Ich bin überrascht, dass das nicht funktioniert hat. Männern ist derzeit ja alles Erdenkliche zuzutrauen.



7. Das ist alles sehr grimdark heute. Deshalb zum Abschluss eine erfreuliche Meldung, auf die mich ein Leser schon vor ein paar Tagen aufmerksam machte, bevor die Fernandes-Ulmen-Lawine erst mal alles unter sich begrub:

"Gleichheit ist ein verfassungsmäßiges Recht. Sie darf nicht im Namen falscher Toleranz ausgehöhlt werden. Außerdem ist es wichtig, daran zu erinnern, dass das Recht auf Gleichheit auch für Männer gilt", sagt die finnische Politikerin Tuulia Alanko.

Am 19. März feiert Finnland den Tag der Gleichberechtigung.

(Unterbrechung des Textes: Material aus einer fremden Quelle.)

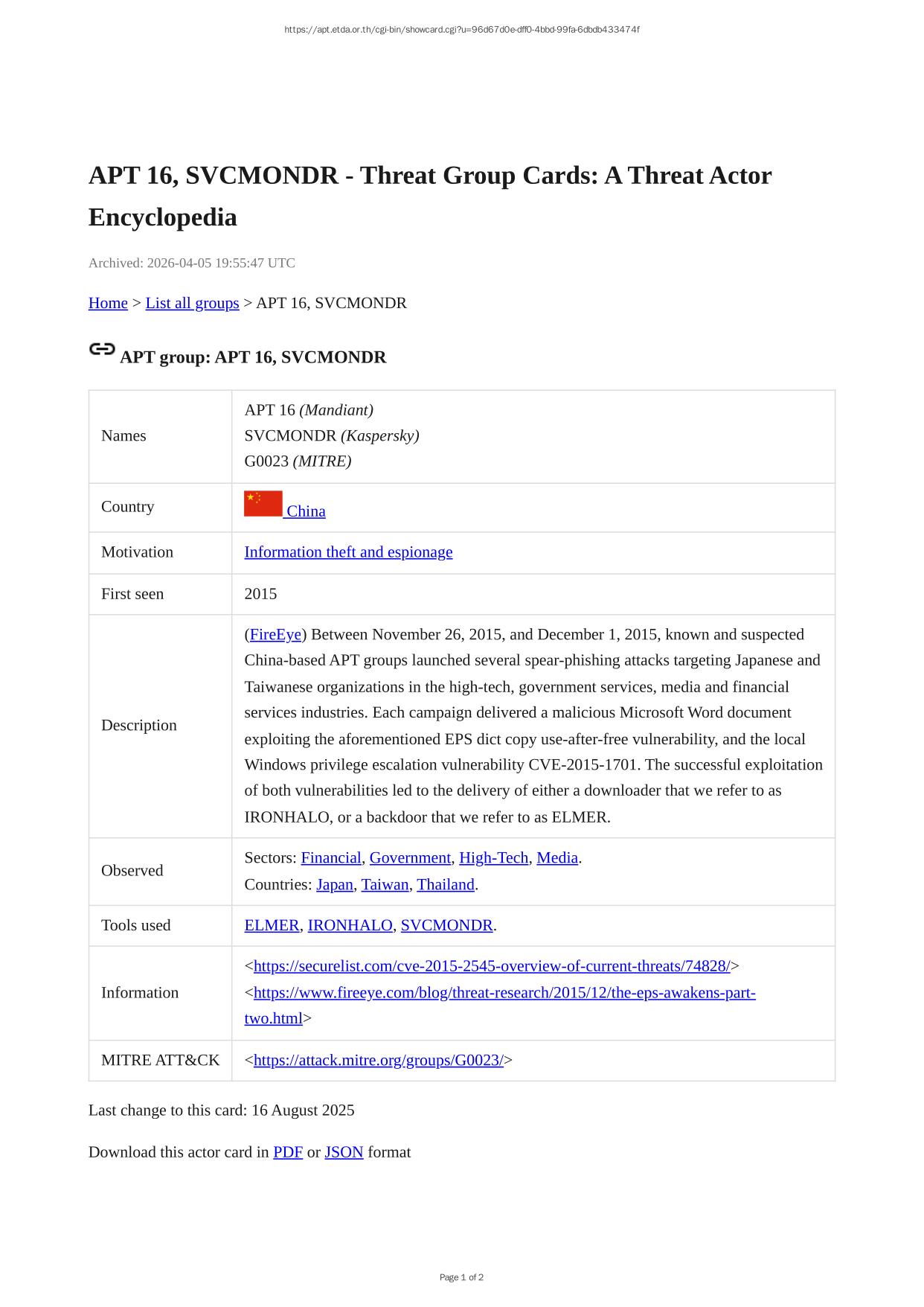
Task: Go to List all groups
Action: point(192,303)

"Wir müssen die gleichen Rechte von Mädchen und Frauen verteidigen, zu lernen, zu arbeiten und ihr Potenzial zu entfalten. Wir müssen das Recht jeder Frau verteidigen, sich mit unverhülltem Gesicht im öffentlichen Raum zu bewegen. Wir müssen das Recht jeder Frau verteidigen, sich ohne männliche Begleitung frei zu bewegen. Wir müssen das Recht von Frauen verteidigen, ihren Partner selbst zu wählen. Wir müssen das Recht von Frauen auf körperliche Unversehrtheit schützen. Darüber hinaus gilt Gleichberechtigung auch für Männer.

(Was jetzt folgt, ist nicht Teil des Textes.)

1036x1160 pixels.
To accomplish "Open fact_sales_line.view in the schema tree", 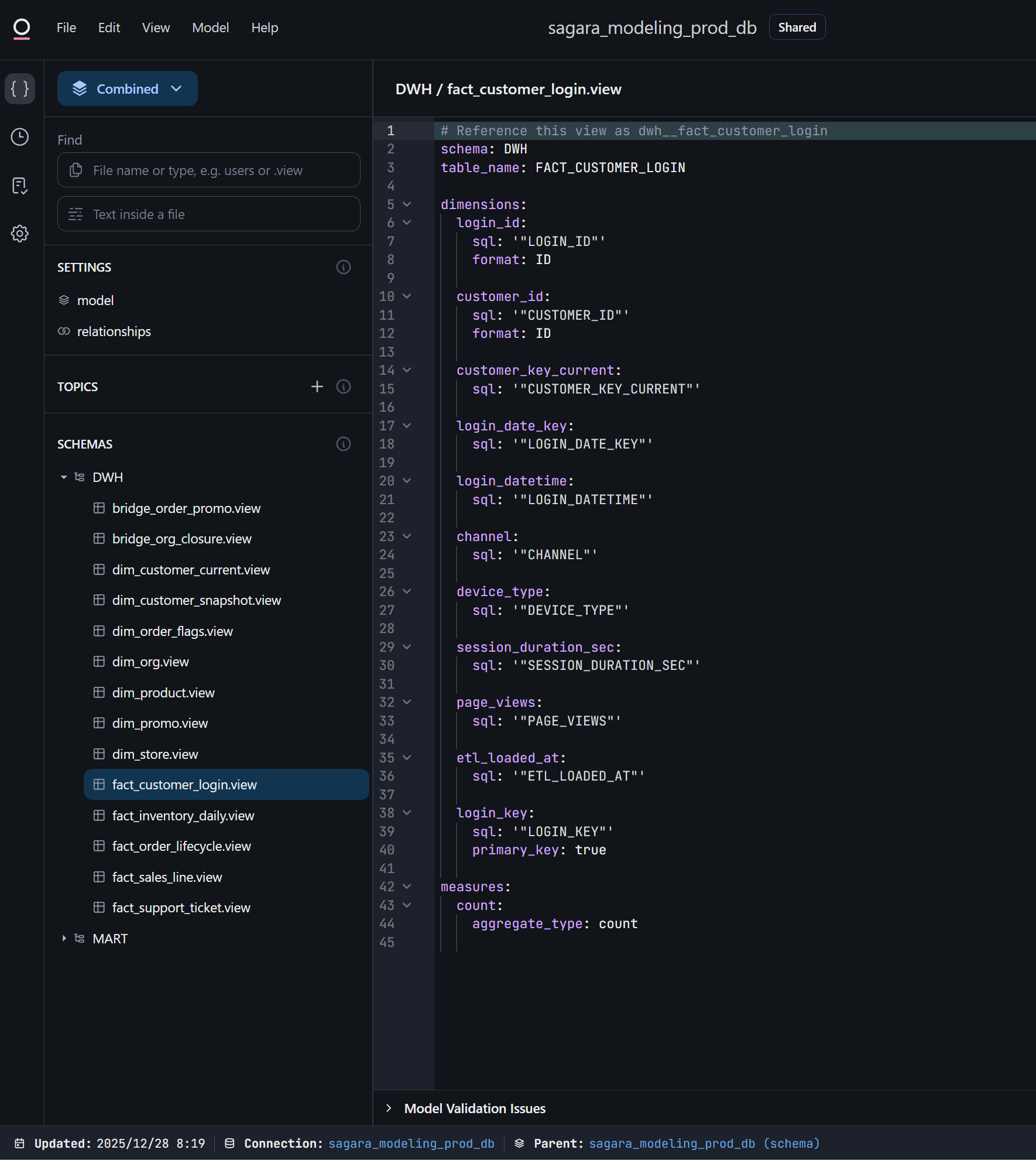I will (x=167, y=877).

Die Gleichstellung der Geschlechter ist ein grundlegendes Prinzip in Finnland, das über Generationen hinweg gewachsen ist. Obwohl verschiedene politische Akteure bei jeder Gelegenheit mit männerfeindlichen Positionen liebäugeln, war diese Entwicklung gerade deshalb möglich, weil finnische Männer an dieser Arbeit beteiligt waren. Sie haben die Auffassung vertreten, dass Frauen sichtbar sein sollten, wählen dürfen, sich politisch engagieren, ihr Potenzial verwirklichen und nach Höherem streben können. Väter ermutigen ihre Töchter; Ehemänner fördern die Karrieren ihrer Frauen. Zwar kommt es auch in der finnischen Gesellschaft zu Übergriffen, doch werden diese im Allgemeinen nicht akzeptiert. Ein Blick auf die Haftbedingungen zeigt beispielsweise, welchen Stellenwert man jenen beimisst, die die körperliche Unversehrtheit von Frauen missachten.

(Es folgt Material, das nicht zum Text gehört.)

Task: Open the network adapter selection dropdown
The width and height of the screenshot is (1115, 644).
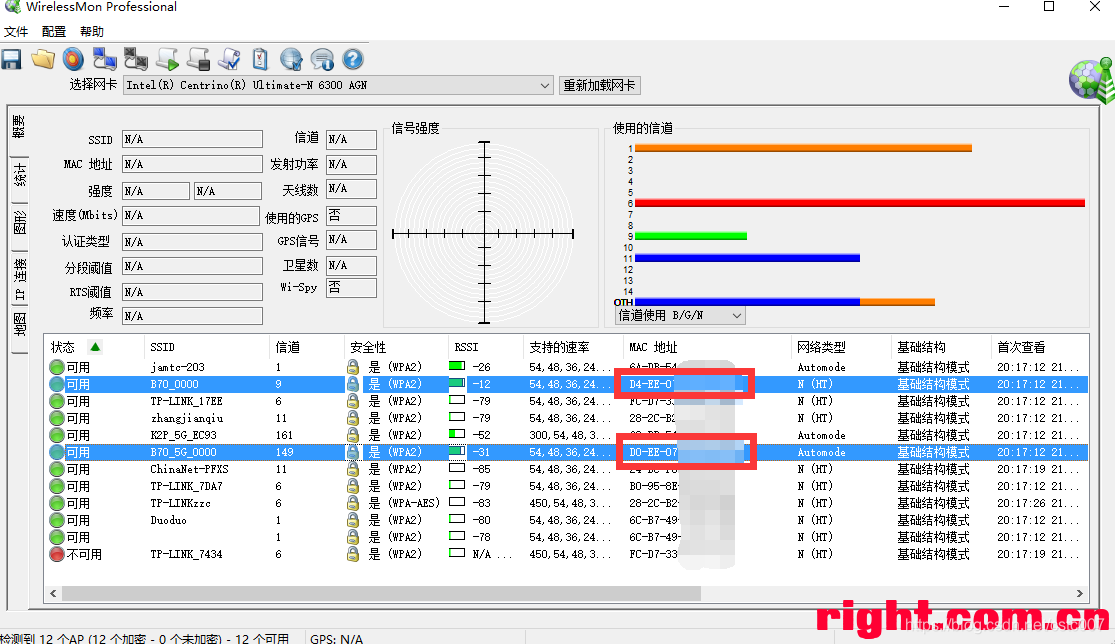Action: coord(544,85)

(…) Die Partei der Finnen hat stets eine konsequente Haltung gegen jede Form von Unterdrückung und gegen Verletzungen der körperlichen Unversehrtheit vertreten. Sie geht auch mit gutem Beispiel voran: Derzeit ist die Mehrheit unserer Schlüsselminister Frauen. Sollte das irgendwann nicht mehr der Fall sein, ist das kein Zeichen mangelnder Gleichberechtigung. Kompetenz steht an erster Stelle. Gleichberechtigung gilt auch für Männer; Männer dürfen bei wichtigen Positionen nicht aufgrund ihres Geschlechts benachteiligt werden.

Auch in Bezug auf die Gleichstellung von Männern bleibt viel zu tun. Ein großer Teil der sozial Ausgegrenzten sind junge Männer; Männer sind häufiger Opfer von Gewalt und in Gefängnissen überrepräsentiert. Gewalt gegen Männer wird noch immer verharmlost. Kürzlich hörte ich von einer Organisation, die Männern hilft, die Opfer häuslicher Gewalt geworden sind. Das Thema ist nach wie vor mit großer Scham behaftet – und das ist beschämend für uns alle. Die Unversehrtheit eines Mannes ist ein ebenso wichtiger Wert wie die einer Frau.

Beide Geschlechter haben einen unverzichtbaren Platz in dieser Gesellschaft. Statt Konfrontation könnten wir stolz aufeinander sein und aufhören, künstliche Gräben zwischen uns zu ziehen.

Einen schönen Tag der Gleichberechtigung."